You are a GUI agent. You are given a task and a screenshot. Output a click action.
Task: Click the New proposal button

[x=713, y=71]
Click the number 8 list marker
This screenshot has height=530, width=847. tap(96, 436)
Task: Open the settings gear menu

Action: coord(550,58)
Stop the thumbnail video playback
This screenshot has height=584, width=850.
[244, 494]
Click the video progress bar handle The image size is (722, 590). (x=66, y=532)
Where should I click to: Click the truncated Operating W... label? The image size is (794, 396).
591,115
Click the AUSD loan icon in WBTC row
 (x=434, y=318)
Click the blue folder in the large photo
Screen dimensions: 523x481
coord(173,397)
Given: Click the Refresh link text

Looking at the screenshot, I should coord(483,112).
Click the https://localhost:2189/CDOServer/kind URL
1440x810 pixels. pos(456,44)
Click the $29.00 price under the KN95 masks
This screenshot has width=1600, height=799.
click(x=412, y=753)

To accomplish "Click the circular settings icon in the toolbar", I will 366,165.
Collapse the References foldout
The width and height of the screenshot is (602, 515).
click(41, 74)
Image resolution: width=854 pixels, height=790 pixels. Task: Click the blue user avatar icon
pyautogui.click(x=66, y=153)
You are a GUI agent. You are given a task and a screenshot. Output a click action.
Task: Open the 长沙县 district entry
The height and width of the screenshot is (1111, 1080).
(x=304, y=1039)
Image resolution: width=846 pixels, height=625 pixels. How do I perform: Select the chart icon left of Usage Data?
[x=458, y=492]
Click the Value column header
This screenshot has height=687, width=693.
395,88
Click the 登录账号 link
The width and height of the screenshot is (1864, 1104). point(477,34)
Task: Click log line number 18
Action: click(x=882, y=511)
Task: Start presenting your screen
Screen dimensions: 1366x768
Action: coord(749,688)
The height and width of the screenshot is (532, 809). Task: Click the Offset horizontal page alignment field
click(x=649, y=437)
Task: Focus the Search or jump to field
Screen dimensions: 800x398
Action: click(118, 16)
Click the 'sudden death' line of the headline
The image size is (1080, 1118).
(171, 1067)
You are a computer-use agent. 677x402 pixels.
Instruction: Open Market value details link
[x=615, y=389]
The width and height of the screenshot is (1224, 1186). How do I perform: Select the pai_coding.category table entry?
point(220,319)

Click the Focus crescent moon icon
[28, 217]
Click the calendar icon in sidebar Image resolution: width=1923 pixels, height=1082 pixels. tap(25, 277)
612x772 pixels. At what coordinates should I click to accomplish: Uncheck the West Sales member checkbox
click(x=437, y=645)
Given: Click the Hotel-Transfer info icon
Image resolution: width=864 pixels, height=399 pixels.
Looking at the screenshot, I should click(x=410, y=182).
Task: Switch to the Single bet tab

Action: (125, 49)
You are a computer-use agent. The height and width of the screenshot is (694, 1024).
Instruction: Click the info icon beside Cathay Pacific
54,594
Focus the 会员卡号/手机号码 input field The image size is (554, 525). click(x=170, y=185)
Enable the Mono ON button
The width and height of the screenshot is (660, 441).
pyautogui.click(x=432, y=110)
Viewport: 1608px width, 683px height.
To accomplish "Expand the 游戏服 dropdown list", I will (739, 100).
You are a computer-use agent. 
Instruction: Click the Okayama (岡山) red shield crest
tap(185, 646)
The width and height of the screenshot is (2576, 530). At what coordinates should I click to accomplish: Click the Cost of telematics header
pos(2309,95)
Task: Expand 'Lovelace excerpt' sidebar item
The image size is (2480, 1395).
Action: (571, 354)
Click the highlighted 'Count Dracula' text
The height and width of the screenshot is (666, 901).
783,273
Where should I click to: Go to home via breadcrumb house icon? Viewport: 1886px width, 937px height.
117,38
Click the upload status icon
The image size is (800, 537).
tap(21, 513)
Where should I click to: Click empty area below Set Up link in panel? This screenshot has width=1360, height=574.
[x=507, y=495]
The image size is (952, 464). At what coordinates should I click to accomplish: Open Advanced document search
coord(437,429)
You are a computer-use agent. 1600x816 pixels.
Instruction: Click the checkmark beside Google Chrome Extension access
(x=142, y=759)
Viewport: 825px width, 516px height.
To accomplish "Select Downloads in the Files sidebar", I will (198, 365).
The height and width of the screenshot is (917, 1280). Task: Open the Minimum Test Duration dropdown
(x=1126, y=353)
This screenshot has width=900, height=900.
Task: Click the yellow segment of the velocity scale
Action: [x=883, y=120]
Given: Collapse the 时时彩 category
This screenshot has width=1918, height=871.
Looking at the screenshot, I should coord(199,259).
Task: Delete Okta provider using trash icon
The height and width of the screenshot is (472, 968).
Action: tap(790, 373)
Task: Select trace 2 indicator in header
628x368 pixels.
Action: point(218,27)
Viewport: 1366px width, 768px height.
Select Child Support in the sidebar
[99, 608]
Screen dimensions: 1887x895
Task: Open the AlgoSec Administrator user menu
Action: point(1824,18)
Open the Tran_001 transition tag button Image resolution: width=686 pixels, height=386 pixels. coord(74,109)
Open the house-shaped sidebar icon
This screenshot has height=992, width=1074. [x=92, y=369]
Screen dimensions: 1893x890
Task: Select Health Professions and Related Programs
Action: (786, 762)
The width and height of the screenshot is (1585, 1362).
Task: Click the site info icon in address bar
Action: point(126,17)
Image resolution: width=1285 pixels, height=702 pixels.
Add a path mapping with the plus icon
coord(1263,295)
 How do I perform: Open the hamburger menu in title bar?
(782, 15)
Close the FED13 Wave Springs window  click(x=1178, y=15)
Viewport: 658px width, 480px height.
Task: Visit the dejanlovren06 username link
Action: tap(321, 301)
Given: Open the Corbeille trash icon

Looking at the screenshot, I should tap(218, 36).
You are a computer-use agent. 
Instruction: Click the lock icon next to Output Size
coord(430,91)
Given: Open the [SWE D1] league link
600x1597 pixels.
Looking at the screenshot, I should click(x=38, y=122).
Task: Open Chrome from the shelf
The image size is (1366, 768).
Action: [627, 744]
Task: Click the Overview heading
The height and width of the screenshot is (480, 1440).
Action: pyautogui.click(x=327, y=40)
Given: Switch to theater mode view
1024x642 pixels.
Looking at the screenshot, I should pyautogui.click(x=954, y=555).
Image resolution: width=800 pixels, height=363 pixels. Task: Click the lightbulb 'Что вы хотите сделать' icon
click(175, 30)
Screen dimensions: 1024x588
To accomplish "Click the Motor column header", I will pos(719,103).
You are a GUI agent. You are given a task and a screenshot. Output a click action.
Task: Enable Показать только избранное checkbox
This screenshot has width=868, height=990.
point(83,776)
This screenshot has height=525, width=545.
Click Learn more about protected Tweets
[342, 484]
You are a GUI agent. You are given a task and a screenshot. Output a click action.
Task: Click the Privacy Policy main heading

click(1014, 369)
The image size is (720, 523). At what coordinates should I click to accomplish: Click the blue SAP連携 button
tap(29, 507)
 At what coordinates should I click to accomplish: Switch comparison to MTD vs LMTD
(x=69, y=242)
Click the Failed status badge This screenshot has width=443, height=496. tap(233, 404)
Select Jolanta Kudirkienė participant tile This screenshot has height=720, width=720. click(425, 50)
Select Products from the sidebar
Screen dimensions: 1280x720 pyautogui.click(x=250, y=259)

───

Exercise description:
Return only those lines of the records that contain the string "will".

Expected answer:
To accomplish "Click the circular settings icon in the toolbar", I will 366,165.
To accomplish "Expand the 游戏服 dropdown list", I will (739, 100).
To accomplish "Select Downloads in the Files sidebar", I will (198, 365).
To accomplish "Click the Motor column header", I will pos(719,103).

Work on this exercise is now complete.